Grieves – « Together/Apart »

grieves180Album
(Rhymesayers)
21/06/2011
Hip hop

Le bougre a beau avoir une tronche de jeune recrue, il sort avec « Together/Apart » le troisième album de sa discographie, le premier pour l’éminent label Rhymesayers qui n’a pu s’empêcher lui aussi de tomber sous le charme groovy de son précédent opus « 88 Keys & Counting ». Alors enrôlé au même titre que les Atmosphere et Brother Ali aux côtés desquels il a tourné, Grieves s’est très vite attelé à la réalisation d’un nouveau disque appelé à le faire définitivement éclore, et l’imposer dans les esprits de tout mélomane biberonné au hip hop. Pour cela, il a demandé à Budo – son acolyte de tournée et multi-instrumentiste particulièrement doué – de co-produire ce cru 2011, suite logique de son prédécesseur puisqu’il rebondit majoritairement sur ses acquis pour mieux les enrichir de cette complicité trouvée au fil du quotidien.

Le duo, définitivement en osmose, livre alors une salve de seize titres frappés de la touche profonde, riche et groovy de Budo (évidente sur l’instrumental « Speak Easy »), idéale pour le flow mélancolique et très narratif d’un Grieves qui n’hésite pas à aborder des thèmes personnels, généralement sombres, sans pour autant que l’ambiance générale de l’album en soit plombée. Car derrière la morosité apparente affichée par quelques lignes de piano récurrentes (« Lightspeed », « Bloody Poetry »), une poignée de refrains peut être trop mièvres (« Falling From You », « Pressure Cracks », « Against The Bottom »), et des productions généralement nonchalantes au point de parfois flirter avec la soul (« Heartbreak Hotel »), « Together/Apart » se guide constamment à la lueur de l’espoir, tapi en second plan mais bel et bien présent, incarné ici par un synthé typiquement west coast (« No Matter What »), là par un sample printanier (« Sunny Side Of Hell »).

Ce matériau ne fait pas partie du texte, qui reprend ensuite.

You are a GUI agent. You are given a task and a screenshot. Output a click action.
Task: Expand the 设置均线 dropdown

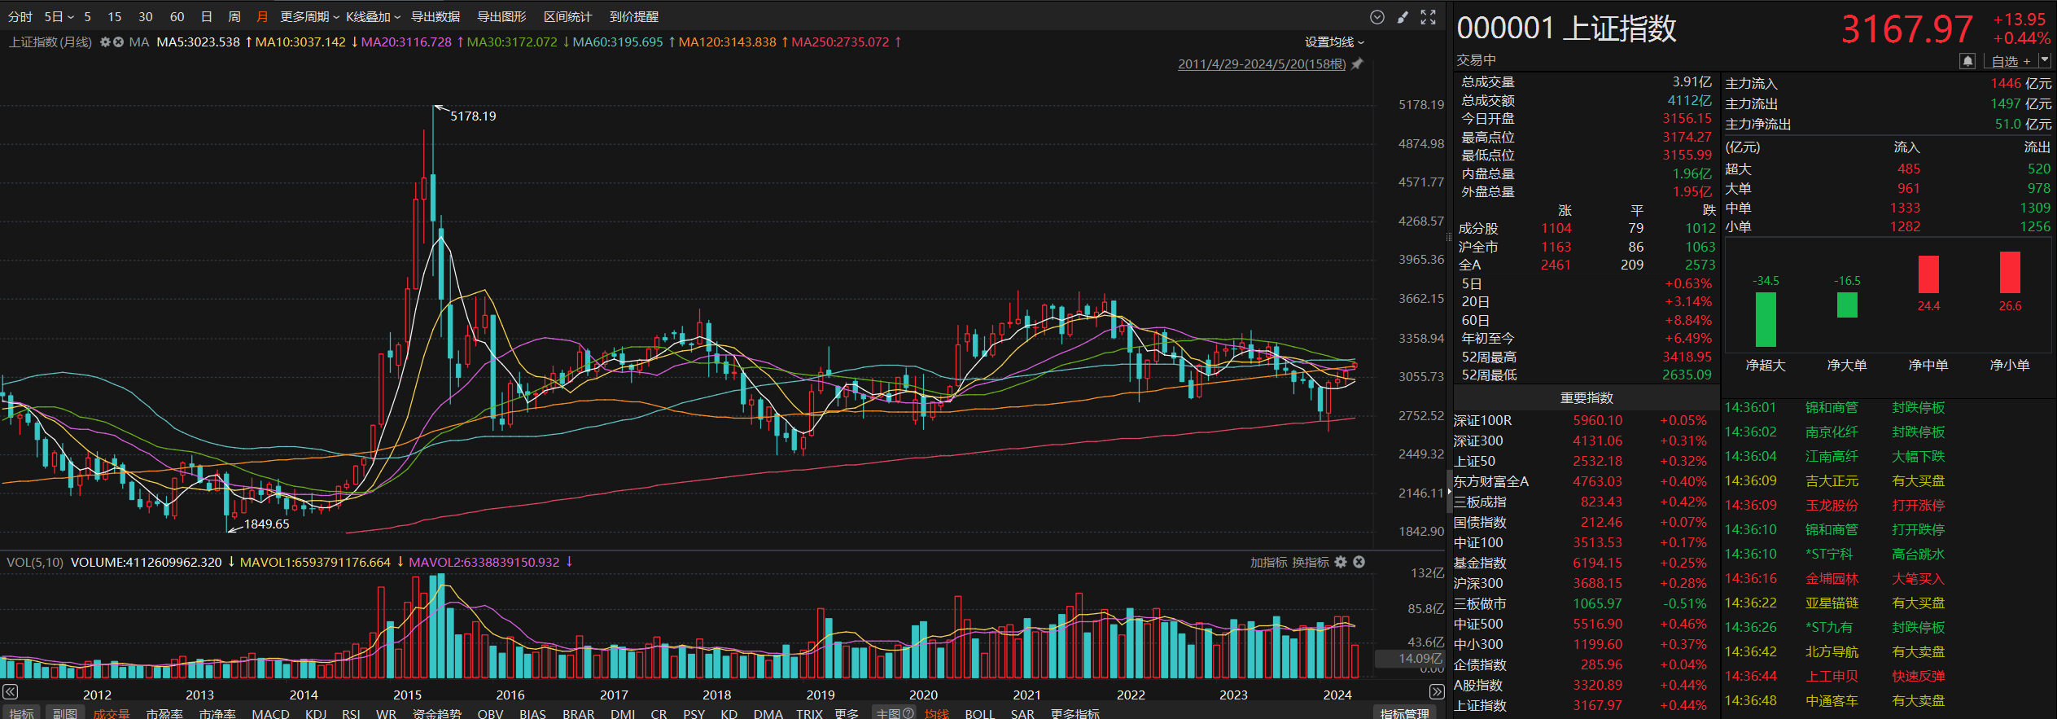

Toujours sur la balance, à la manière d’un Brother Ali (d’ailleurs invité sur un couplet de « Tragic ») à qui il manquerait le dernier coup de rein, Grieves s’offre à plusieurs reprises quelques bouffées d’oxygène transformant l’essai en titres incarnant parfaitement la qualité constante de cet album marchant pourtant de bout en bout sur le fil fragile d’un tracklisting (trop?) homogène. Meilleurs exemples, « On The Rocks » et « Prize Fighter » reflètent plus que jamais l’évident charisme de ce Mc de Seattle qui, comme beaucoup de ses illustres ainés, a assurément trouvé le producteur capable de lui faire écrire un bout de l’histoire. Parce que si Budo n’est pas forcément le plus technique du circuit, il est des tous meilleurs quand il s’agit de décrocher l’efficacité maximale avec un beat, un clavier et quelques cuivres comme matière première principale. Ne reste maintenant plus à Benjamin Laub qu’à apprivoiser une diversité qui, non seulement transformera définitivement son talent en or, mais fera aussi tâche d’huile sur son proche entourage. Autant dire que, sa maturité ici belle et bien acquise, Grieves risque de frapper très fort au prochain épisode.